Alan Gilbert and the New York Philharmonic have big plans for their inaugural contemporary music festival, which has just got underway in New York:
“We want the NY PHIL BIENNIAL to galvanize the whole city around an immersive contemporary music experience — to take a snapshot of where music is today,” says Gilbert. “We have followed the lead of the great visual art biennial events in making this project extremely collaborative, and have reached out to a variety of curatorial voices, as well as the many other imaginative and forward-looking New York cultural organizations who have accepted our invitation to ‘come play with us’ as partners.”

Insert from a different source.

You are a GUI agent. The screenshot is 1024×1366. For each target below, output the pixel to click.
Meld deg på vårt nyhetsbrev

The 11-day programme, which runs until June 7th, consists of 21 concerts involving more than fifty composers, hundreds of musicians and ten of New York City’s cultural institutions. New works on offer range from those by children in the New York Philharmonic’s Very Young Composers Programme to such well-known figures as Christopher Rouse, Peter Eötvös, Steven Mackey, Julia Wolfe, Matthias Pintscher, Elliott Carter, Pierre Boulez, and George Benjamin. Six new works by emerging composers will receive NY Philharmonic readings, three of which will lead to world premières. There will also be panel discussions, post concert ‘meet-ups’ with composers and musicians, national radio broadcasts and electronic media and photography installations. A festival pass is a very reasonable $95, which will get you into all the events.
The Aldeburgh Festival takes place from 13th to 29th June. The centrepiece of 2014 is a new production of Britten’s pacifist opera, Owen Wingrave, with four performances (13, 15, 16, 18 June), a screening of the original BBC TV production (16 June) filmed at Snape in 1970, and a Study Day (17 June).
On 28th Tristan Murail will be in attendance for three concerts of his music, including two UK premières. Festival Artistic Director Pierre-Laurent Aimard will makes a number of appearances performing music by composers with whom he is particularly associated, including a major project exploring Ligeti’s Études. There will also be the opportunity to hear new works by Ryan Wigglesworth and Britten–Pears young composers Louis Chiappetta, Tom Coult, Nicholas Moroz, Michael Taplin, Robert Peate and Emma-Ruth Richards.
Anniversaries, birthdays and returning friends are behind the programme for the 2014 St. Magnus International Festival, which celebrates the 200th Anniversary of the Norwegian Constitution and Orkney’s historic links with the country; 70 years since the release of the Italian POWs and the creation of the Italian Chapel; and Peter Maxwell Davies’s 80th birthday.
Premières include Cecilie Öre’s Toil and Trouble given by the BBC Singers, a new work for wind quintet by Tom Harrold, Alasdair Nicolson’s String Quartet, and a concert of world premières by those studying on the St. Magnus Composers’ Course. Works by Peter Maxwell Davies include Start Point, A Hoy Calendar, One Star at Last, three sets of songs for children, The Pole Star March and Farewell to Stromness.